- WHAT TO DO:
All lines from the opening of the entries below through the line containing "Click the Country column header" must be output exactly as they appear, with no other lines.

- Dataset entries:
----

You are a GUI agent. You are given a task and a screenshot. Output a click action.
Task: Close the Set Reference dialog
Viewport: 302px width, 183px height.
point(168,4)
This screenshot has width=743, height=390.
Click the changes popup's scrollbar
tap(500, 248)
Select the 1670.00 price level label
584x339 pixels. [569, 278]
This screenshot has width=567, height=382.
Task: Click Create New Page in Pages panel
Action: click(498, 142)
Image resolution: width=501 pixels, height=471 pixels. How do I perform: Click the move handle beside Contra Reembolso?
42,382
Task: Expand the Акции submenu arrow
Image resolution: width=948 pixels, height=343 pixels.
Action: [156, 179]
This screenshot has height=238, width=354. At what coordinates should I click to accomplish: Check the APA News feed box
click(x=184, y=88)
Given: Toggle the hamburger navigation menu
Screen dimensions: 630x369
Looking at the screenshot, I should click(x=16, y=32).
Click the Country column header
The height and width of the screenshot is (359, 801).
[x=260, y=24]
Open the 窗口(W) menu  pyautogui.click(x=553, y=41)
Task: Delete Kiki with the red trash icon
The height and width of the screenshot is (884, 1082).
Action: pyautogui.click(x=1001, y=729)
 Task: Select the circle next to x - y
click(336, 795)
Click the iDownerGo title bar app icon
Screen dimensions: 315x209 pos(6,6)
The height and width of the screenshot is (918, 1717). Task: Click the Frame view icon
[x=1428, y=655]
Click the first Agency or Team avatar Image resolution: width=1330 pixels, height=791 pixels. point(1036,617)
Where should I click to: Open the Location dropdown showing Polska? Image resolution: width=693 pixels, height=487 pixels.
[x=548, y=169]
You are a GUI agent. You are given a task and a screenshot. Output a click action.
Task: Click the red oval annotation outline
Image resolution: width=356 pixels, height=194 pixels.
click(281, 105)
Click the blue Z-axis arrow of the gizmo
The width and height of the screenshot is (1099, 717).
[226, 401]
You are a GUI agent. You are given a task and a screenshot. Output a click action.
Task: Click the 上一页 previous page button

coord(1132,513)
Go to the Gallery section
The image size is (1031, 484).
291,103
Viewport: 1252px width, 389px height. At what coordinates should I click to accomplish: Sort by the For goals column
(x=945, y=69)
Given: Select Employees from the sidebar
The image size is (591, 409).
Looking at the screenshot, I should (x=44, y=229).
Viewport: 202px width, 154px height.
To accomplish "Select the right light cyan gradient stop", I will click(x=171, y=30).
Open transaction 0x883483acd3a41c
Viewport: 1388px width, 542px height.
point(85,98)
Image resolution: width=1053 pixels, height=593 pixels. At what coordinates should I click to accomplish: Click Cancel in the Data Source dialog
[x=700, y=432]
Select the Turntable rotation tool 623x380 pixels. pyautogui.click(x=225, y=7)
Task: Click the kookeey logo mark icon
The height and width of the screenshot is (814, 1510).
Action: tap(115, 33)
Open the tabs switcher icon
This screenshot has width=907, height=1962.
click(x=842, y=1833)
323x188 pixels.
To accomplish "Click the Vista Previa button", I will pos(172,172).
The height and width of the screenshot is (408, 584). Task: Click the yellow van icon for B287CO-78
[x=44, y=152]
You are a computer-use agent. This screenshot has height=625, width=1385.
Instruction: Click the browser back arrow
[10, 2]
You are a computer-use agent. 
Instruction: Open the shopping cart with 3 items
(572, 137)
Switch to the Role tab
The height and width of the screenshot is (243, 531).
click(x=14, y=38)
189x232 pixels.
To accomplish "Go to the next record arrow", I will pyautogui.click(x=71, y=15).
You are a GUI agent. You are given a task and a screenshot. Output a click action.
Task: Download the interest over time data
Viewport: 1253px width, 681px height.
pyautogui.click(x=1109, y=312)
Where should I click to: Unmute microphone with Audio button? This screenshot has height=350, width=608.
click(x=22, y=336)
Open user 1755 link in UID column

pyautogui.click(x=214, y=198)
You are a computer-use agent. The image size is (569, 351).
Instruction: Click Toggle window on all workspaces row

----

- RESULT FOR THIS TASK:
You are a GUI agent. You are given a task and a screenshot. Output a click action.
Task: Close the Set Reference dialog
Viewport: 302px width, 183px height.
point(168,4)
This screenshot has width=743, height=390.
Click the changes popup's scrollbar
tap(500, 248)
Select the 1670.00 price level label
584x339 pixels. [569, 278]
This screenshot has width=567, height=382.
Task: Click Create New Page in Pages panel
Action: click(498, 142)
Image resolution: width=501 pixels, height=471 pixels. How do I perform: Click the move handle beside Contra Reembolso?
42,382
Task: Expand the Акции submenu arrow
Image resolution: width=948 pixels, height=343 pixels.
Action: [156, 179]
This screenshot has height=238, width=354. At what coordinates should I click to accomplish: Check the APA News feed box
click(x=184, y=88)
Given: Toggle the hamburger navigation menu
Screen dimensions: 630x369
Looking at the screenshot, I should click(x=16, y=32).
Click the Country column header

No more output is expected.